Most famously and recently, Jennifer Egan’s Pulitzer Prize-winning book from 2011, A Visit from the Goon Squad, straddled the invisible divide between novel and short-story collection. It does so with such agility that many still don’t know how to classify it. The funny thing is, you don’t need to slap a label on A Visit from the Goon Squad, or any short-story cycle, to enjoy it. The format may confound certain people, or at least those who obsessively pigeonhole things—but the whole idea of linked, episodic narratives is universal, stretching from The Canterbury Tales to David Copperfield to, well, Breaking Bad. In a sense, reading a series of connected short stories all at once is no different than binge-watching your favorite cable TV drama. And it can be equally satisfying.
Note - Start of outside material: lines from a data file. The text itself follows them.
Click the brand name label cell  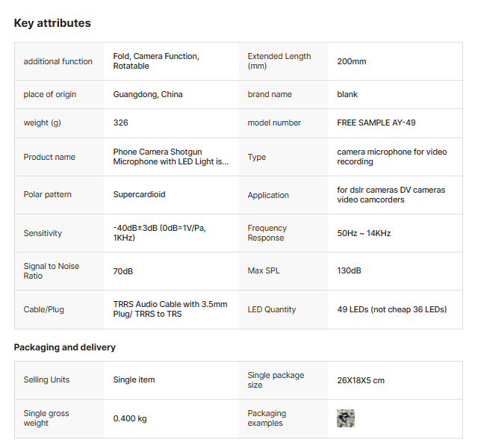(270, 94)
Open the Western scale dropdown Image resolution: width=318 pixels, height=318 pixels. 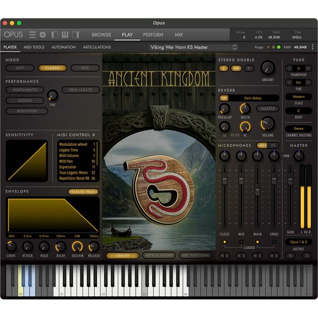click(298, 96)
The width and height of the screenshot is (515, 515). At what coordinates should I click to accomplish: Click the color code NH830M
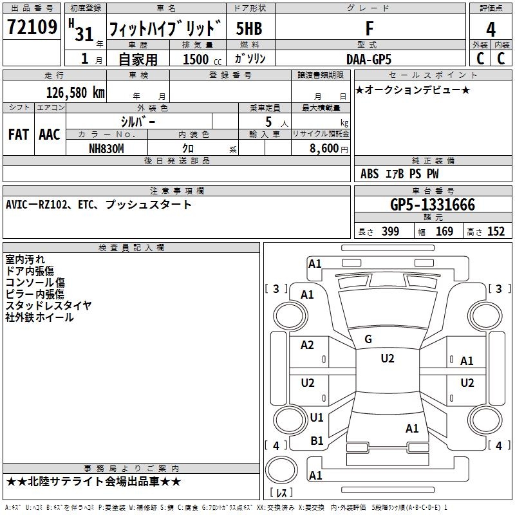(x=106, y=148)
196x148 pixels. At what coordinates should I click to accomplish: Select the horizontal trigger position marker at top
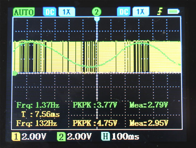(97, 20)
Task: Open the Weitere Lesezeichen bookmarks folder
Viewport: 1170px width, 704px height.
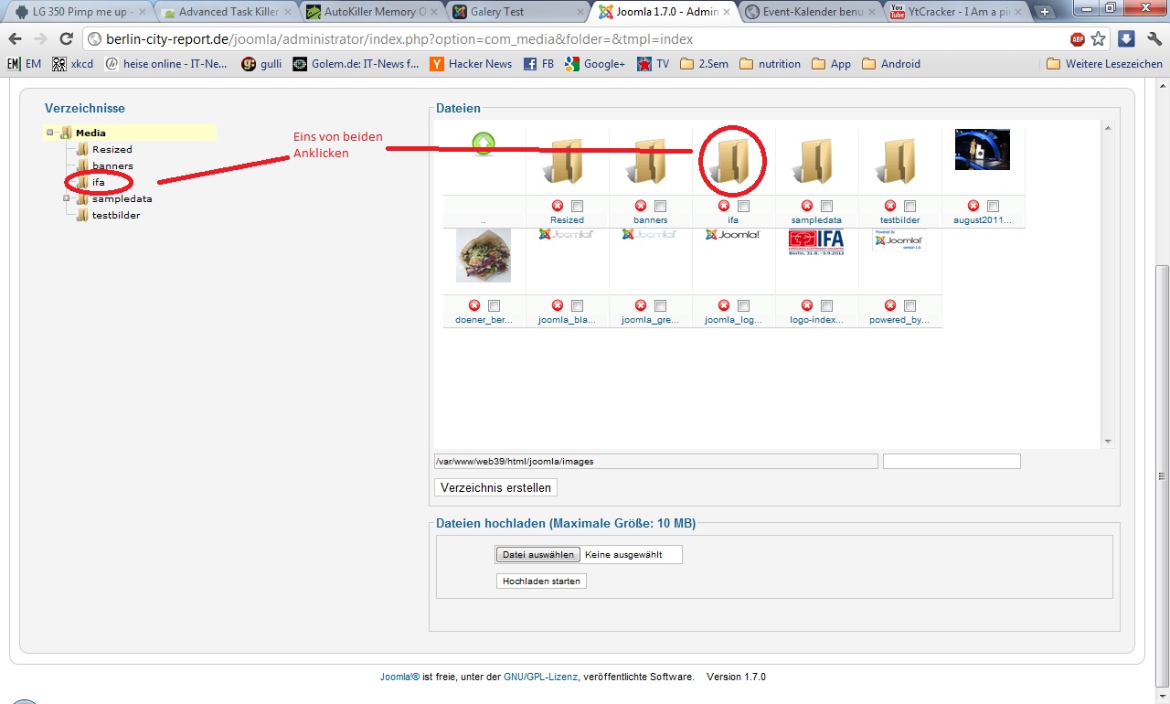Action: coord(1104,64)
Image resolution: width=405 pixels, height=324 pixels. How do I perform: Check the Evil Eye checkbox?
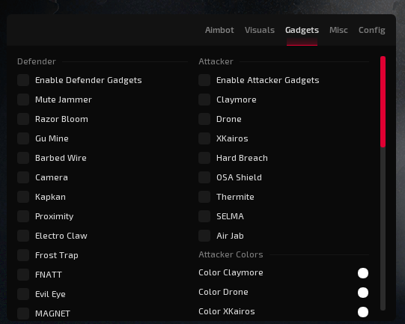pyautogui.click(x=23, y=294)
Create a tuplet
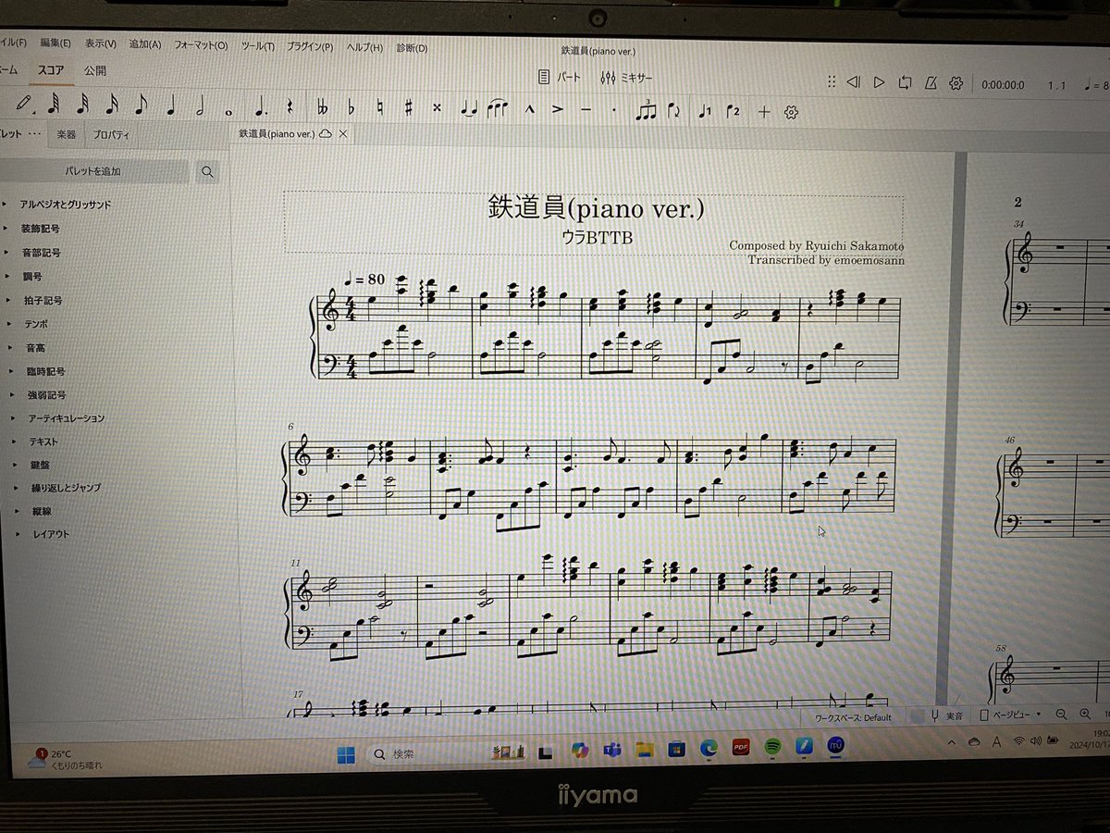This screenshot has height=833, width=1110. 648,110

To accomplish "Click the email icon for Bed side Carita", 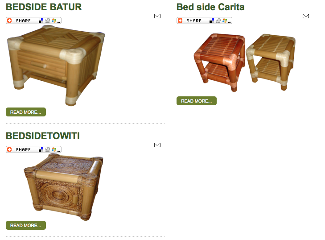I will point(306,16).
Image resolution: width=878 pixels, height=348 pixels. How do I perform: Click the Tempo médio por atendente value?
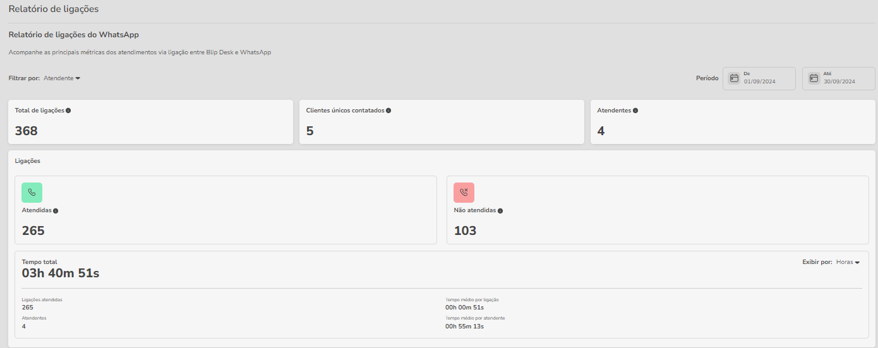click(464, 327)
As consumers of stories, we gobble down short-story cycles instinctively. And when executed well, these cycles feel organic. Our own lives follow such a cadence; perhaps humanity always has. And while literature doesn’t have to mimic life to be great, the effort to adopt these seemingly choppy rhythms—the way our minds and bodies flit from place to place and time to time, and the way memory patches it all together—can serve books like A Visit from the Goon Squad and Stone Mattress well. The three-story arc that takes up the first third of Atwood’s new book may not be labeled a novel, or ultimately viewed as one. But it serves the same purpose—to tinker with fiction and synch it up to the sparking of our brains, and maybe even the ebb and flow of our souls.